_Exercise aim_.
Copy the lines of the records into a numbered list, skipping blank lines, from the line with "Click the Search Postman field" through the end of the records.

Saved entries
====================
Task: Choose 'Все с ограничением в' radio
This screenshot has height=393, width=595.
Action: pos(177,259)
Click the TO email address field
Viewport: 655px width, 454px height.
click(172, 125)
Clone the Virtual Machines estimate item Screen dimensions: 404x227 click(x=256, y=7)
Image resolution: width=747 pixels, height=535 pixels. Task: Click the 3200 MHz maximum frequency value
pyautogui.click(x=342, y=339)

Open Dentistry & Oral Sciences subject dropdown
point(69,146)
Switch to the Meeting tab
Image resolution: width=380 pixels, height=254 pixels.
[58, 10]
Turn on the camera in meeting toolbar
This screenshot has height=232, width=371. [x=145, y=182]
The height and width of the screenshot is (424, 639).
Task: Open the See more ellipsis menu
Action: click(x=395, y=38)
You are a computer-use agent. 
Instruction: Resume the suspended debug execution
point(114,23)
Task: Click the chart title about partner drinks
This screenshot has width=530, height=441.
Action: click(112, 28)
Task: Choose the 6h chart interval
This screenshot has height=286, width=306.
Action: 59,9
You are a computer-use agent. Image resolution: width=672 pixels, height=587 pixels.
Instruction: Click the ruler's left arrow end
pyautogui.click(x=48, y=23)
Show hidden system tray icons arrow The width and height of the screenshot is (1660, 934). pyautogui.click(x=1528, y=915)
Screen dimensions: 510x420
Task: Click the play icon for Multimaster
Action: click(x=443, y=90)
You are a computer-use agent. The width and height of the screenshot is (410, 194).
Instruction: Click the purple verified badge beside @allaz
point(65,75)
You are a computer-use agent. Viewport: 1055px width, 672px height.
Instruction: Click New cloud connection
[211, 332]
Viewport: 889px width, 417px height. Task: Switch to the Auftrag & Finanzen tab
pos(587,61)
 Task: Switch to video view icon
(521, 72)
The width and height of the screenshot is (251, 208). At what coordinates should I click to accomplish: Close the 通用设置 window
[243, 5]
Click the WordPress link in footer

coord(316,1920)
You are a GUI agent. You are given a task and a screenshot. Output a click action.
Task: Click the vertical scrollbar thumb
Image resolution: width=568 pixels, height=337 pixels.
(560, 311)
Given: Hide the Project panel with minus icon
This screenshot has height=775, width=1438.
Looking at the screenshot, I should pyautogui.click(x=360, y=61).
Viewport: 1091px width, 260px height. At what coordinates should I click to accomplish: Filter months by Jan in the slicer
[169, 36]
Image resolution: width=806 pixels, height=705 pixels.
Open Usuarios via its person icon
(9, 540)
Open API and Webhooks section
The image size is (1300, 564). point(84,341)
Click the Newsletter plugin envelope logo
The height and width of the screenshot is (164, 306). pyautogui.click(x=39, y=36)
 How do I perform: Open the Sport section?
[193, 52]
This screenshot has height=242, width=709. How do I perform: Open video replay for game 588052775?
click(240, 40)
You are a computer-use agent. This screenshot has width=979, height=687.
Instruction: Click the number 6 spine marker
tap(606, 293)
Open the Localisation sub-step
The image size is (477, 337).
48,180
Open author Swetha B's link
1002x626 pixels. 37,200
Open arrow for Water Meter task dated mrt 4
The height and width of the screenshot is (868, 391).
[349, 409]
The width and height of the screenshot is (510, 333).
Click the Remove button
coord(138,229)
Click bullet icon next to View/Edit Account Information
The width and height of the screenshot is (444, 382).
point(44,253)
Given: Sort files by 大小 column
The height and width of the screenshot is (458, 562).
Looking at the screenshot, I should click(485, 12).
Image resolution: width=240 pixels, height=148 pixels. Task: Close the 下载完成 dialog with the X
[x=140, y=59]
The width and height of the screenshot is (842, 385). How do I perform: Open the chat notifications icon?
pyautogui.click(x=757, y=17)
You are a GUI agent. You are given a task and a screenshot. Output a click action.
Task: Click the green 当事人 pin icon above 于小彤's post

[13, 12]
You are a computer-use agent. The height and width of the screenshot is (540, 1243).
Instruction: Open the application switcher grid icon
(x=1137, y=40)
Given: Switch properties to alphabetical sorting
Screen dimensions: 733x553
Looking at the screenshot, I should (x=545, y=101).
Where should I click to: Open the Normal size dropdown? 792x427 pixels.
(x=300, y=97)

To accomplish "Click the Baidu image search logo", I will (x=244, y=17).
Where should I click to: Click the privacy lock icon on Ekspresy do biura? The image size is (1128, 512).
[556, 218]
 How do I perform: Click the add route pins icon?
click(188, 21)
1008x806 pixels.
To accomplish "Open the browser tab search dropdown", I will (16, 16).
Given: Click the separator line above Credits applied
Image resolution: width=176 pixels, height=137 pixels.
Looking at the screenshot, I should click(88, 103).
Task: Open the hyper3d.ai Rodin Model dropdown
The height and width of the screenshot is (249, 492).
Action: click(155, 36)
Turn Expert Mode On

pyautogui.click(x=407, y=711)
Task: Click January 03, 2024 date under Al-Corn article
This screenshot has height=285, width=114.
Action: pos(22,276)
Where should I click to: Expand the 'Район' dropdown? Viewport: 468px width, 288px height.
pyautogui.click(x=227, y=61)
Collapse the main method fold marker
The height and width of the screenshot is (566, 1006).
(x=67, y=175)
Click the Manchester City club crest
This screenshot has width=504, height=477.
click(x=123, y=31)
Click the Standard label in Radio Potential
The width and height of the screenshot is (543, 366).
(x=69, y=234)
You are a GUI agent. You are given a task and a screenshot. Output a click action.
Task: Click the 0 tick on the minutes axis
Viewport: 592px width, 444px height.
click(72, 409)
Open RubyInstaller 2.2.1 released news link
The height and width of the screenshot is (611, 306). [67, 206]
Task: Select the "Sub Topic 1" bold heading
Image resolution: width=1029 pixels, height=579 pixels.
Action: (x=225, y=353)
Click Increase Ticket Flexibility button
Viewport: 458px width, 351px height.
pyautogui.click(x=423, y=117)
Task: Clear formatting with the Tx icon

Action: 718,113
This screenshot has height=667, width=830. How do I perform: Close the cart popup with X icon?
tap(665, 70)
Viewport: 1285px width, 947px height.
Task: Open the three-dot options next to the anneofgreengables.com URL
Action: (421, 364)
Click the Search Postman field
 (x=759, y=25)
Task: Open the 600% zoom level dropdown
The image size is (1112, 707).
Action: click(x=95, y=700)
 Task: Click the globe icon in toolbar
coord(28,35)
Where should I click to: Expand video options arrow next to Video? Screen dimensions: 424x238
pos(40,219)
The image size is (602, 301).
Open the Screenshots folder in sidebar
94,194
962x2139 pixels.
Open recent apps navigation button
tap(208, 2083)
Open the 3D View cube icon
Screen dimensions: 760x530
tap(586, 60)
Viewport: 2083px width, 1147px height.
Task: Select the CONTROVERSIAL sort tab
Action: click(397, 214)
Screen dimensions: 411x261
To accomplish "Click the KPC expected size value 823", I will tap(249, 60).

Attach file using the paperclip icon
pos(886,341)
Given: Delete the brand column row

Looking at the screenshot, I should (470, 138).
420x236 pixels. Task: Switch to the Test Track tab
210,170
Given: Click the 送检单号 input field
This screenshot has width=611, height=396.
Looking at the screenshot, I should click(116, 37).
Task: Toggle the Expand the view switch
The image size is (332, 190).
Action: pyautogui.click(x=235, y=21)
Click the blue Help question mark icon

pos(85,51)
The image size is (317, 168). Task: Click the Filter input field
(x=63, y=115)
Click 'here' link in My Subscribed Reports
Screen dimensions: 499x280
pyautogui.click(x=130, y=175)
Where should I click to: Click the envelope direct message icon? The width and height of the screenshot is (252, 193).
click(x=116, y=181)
====================
_Correct answer_.
1. Click the Search Postman field
2.  (x=759, y=25)
3. Task: Open the 600% zoom level dropdown
4. The image size is (1112, 707).
5. Action: click(x=95, y=700)
6.  Task: Click the globe icon in toolbar
7. coord(28,35)
8. Where should I click to: Expand video options arrow next to Video? Screen dimensions: 424x238
9. pos(40,219)
10. The image size is (602, 301).
11. Open the Screenshots folder in sidebar
12. 94,194
13. 962x2139 pixels.
14. Open recent apps navigation button
15. tap(208, 2083)
16. Open the 3D View cube icon
17. Screen dimensions: 760x530
18. tap(586, 60)
19. Viewport: 2083px width, 1147px height.
20. Task: Select the CONTROVERSIAL sort tab
21. Action: click(397, 214)
22. Screen dimensions: 411x261
23. To accomplish "Click the KPC expected size value 823", I will tap(249, 60).
24. Attach file using the paperclip icon
25. pos(886,341)
26. Given: Delete the brand column row
27. Looking at the screenshot, I should (470, 138).
28. 420x236 pixels. Task: Switch to the Test Track tab
29. 210,170
30. Given: Click the 送检单号 input field
31. This screenshot has width=611, height=396.
32. Looking at the screenshot, I should click(116, 37).
33. Task: Toggle the Expand the view switch
34. The image size is (332, 190).
35. Action: pyautogui.click(x=235, y=21)
36. Click the blue Help question mark icon
37. pos(85,51)
38. The image size is (317, 168). Task: Click the Filter input field
39. (x=63, y=115)
40. Click 'here' link in My Subscribed Reports
41. Screen dimensions: 499x280
42. pyautogui.click(x=130, y=175)
43. Where should I click to: Click the envelope direct message icon? The width and height of the screenshot is (252, 193).
44. click(x=116, y=181)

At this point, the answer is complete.